ACSA’s 11th Annual Cultural Show
The ACSA Network, organized by the African and Caribbean Students Association in celebration of its 11th anniversary, will explore how the African and Caribbean diasporas connect to people, places, and cultures through various social media platforms. The show, hosted by Nigerian comedian AphricanApe, will include a fashion show, student acts, and performances by outside artists. African and Caribbean food will be served.
Friday, April 15, International House, 7–10 p.m., $10 for students and $15 for non-students.
EbonyEssenceJet’s We Got Issues! and Off-Off Campus at The Revival
EbonyEssenceJet, an all-women comedy troupe, will be performing original improv and a sketch at The Revival as part of the Chicago Improv Festival. Following its show on April 15, UChicago’s Off-Off Campus will also be doing an all-women sketch show to end the night.
Saturday, April 15 and 29, The Revival, 8 p.m., $5 for Off-Off on April 15, $10 for EbonyEssenceJet.
Othello: The Remix as part of Shakespeare 400
Adapted by Chicago hip-hop artists The Q-Brothers and Rick Boynton, the Creative Producer at the Chicago Shakespeare Theatre, this version of Othello promises 80 minutes worth of rap, dance, and a reimagining of a classic Shakespeare play that will end with an exclusive talk with UChicago faculty and creative staff. A part of Shakespeare 400, the show aims to mark the 400th anniversary of the Bard’s death through performances that pay tribute to his legacy.
Wednesday, April 20, Chicago Shakespeare Theater, 800 East Grand Avenue, 7:30 p.m., $15 for students with UCID. Transportation included.
GATSBY: The Musical
As part of UT/TAPS’s New Work Week, third-year Corson Barnard, second-year Maggie Strahan and fourth-year Laurie Beckoff have adapted F. Scott Fitzgerald’s The Great Gatsby into a musical. Directed by Barnard, who composed the music with Strahan and set it to lyrics written by Beckoff, the show aims to tell the widely-known story of the literary classic through song.
Saturday, April 16, Logan Center, Room 501, 9 p.m., $5 at the door (cash only), or you can purchase a New Work Week pass for all of the festival’s performances for $10 online or at the door.
A.O. Scott, Better Living Through Criticism
The New York Times’s venerable film critic A.O. Scott will be at the Seminary Co-Op to discuss his new book, Better Living Through Criticism.
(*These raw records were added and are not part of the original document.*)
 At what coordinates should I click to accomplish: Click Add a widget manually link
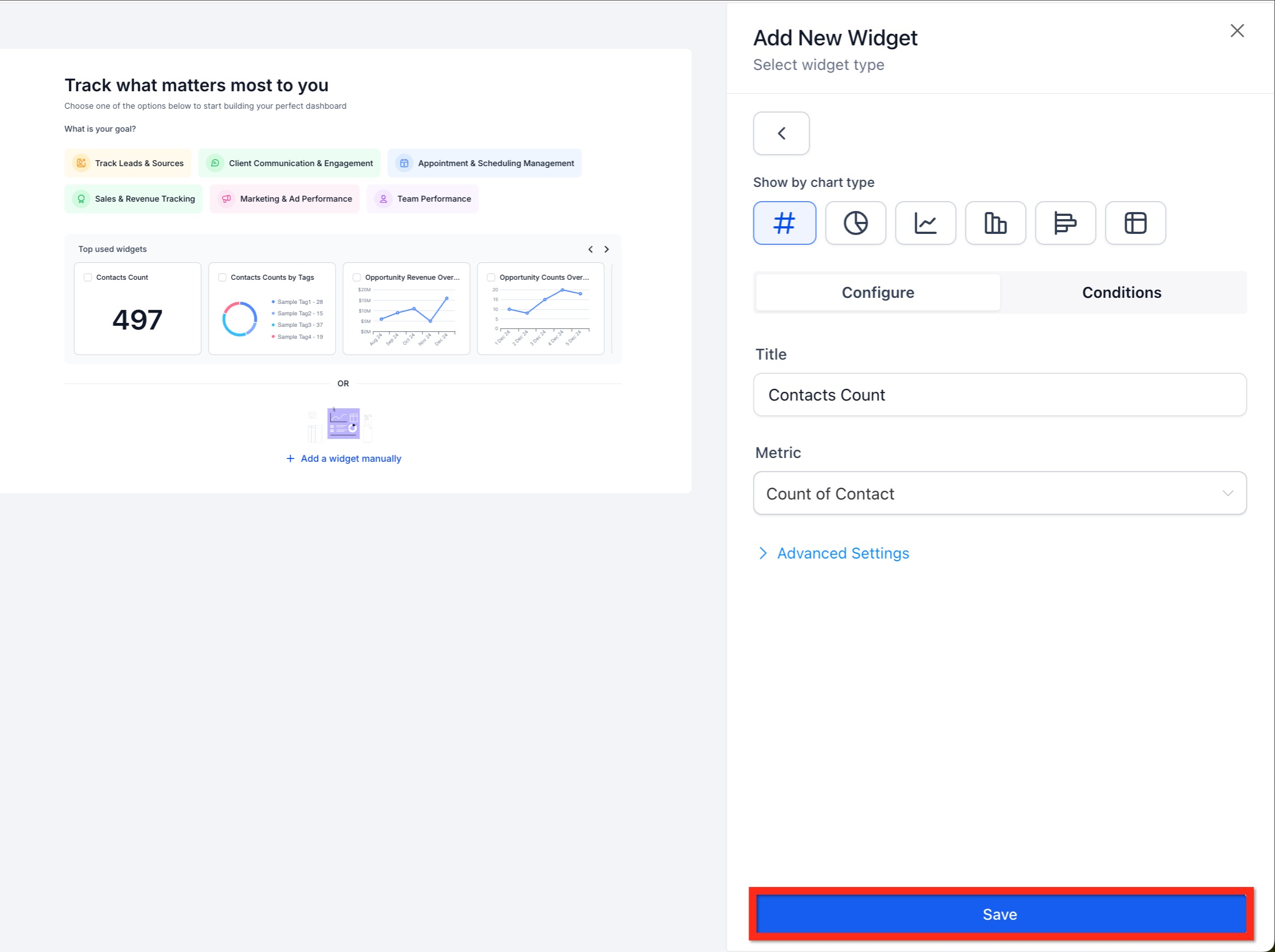coord(350,459)
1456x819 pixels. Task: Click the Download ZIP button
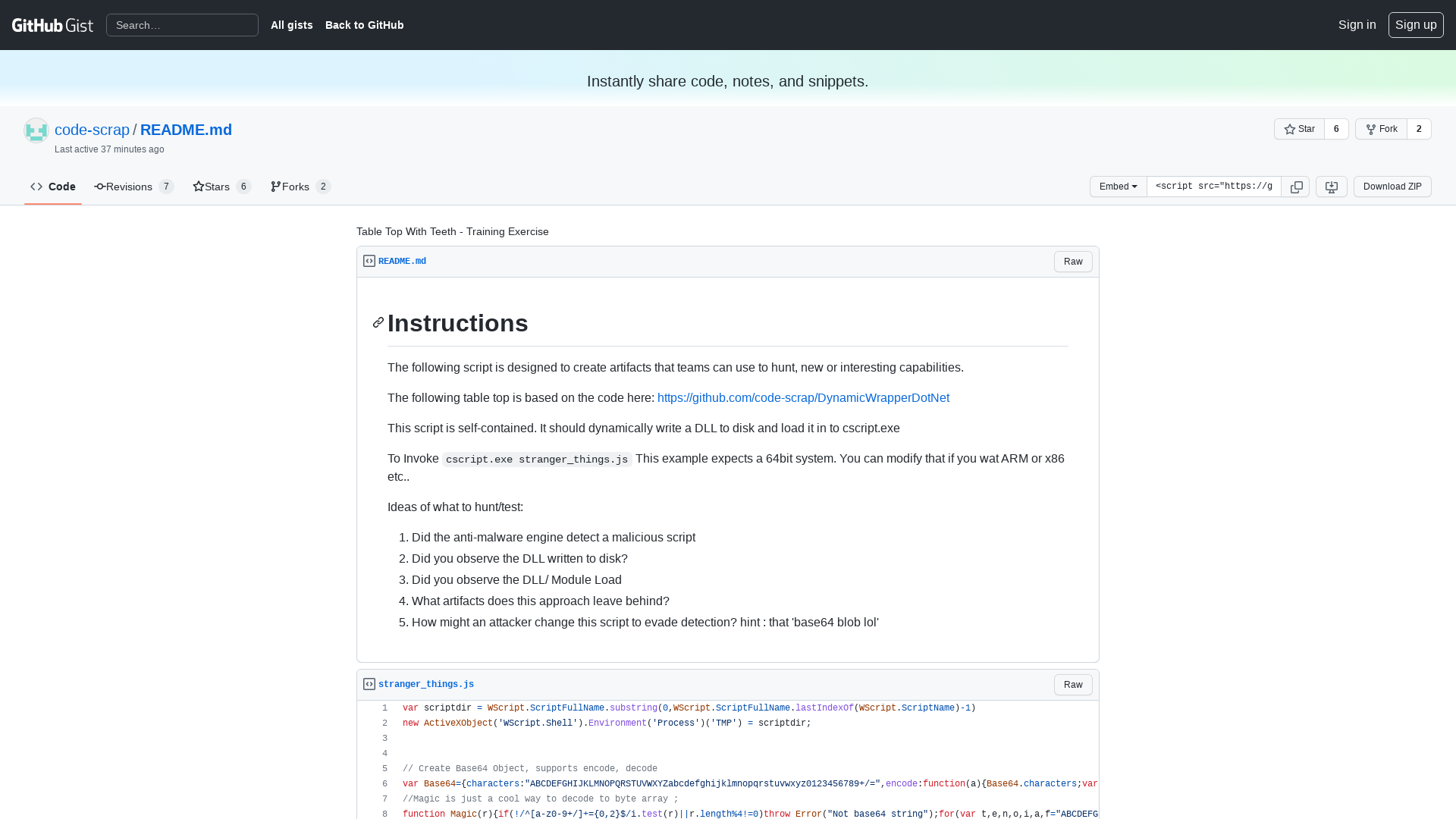click(x=1392, y=187)
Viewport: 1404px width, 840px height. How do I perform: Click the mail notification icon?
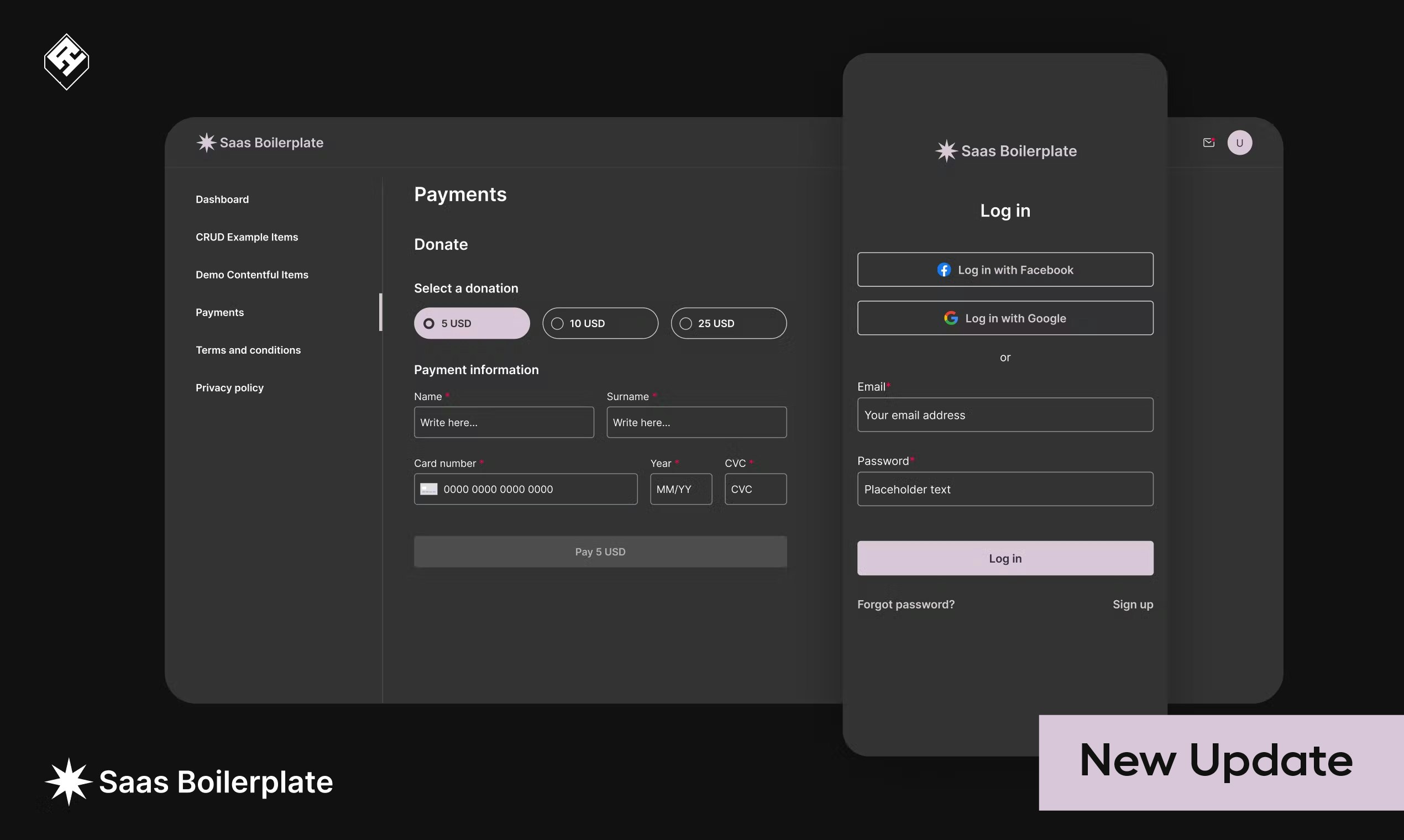pos(1208,143)
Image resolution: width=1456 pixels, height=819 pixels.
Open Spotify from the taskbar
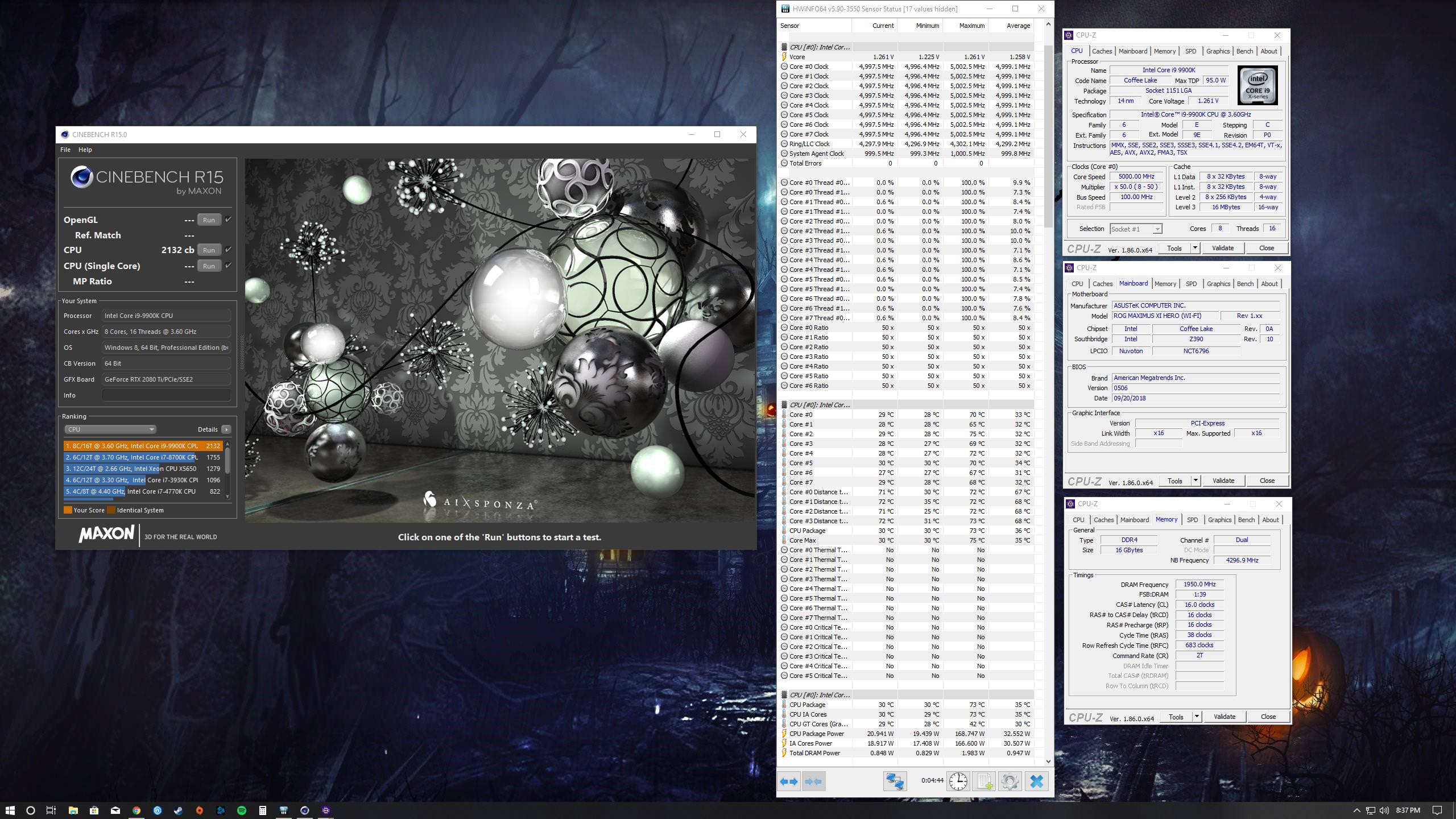coord(241,810)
In the book, Scott examines the criticism of art as an intellectual endeavor, painting it as something we all do; everyone’s a critic in their own right. Using his own film criticism as a beginning point and looking at the nature of modern discourse and criticism in the age of technology, Scott explores how we as artistic consumers develop our tastes, likes and dislikes, and our inner art critics. Criticism, Scott says, is “a celebration of art and imagination, an examination of our inborn drive to cultivate delight and of the various ways we refine that impulse.”
Saturday, April 16, Seminary Co-Op, 2 p.m., free.
PanAsia Presents: Between the Occident and the Orient—Q&A with poet Sarah Howe
A collaboration between PanAsia, Student Government, the Program of Poetry and Poetics, and Blacklight Magazine, “Between the Occident and the Orient” will be a talk and Q&A with the Hong Kong–born British poet Sarah Howe. The winner of numerous poetry awards including the 2015 T.S. Eliot Prize, Howe is also an academic, editor, and judge for the UK’s National Poetry Competition. Her first book, Loop of Jade, has been met with critical acclaim.
Thursday, April 21, Reynolds Club, 7:30 p.m., free.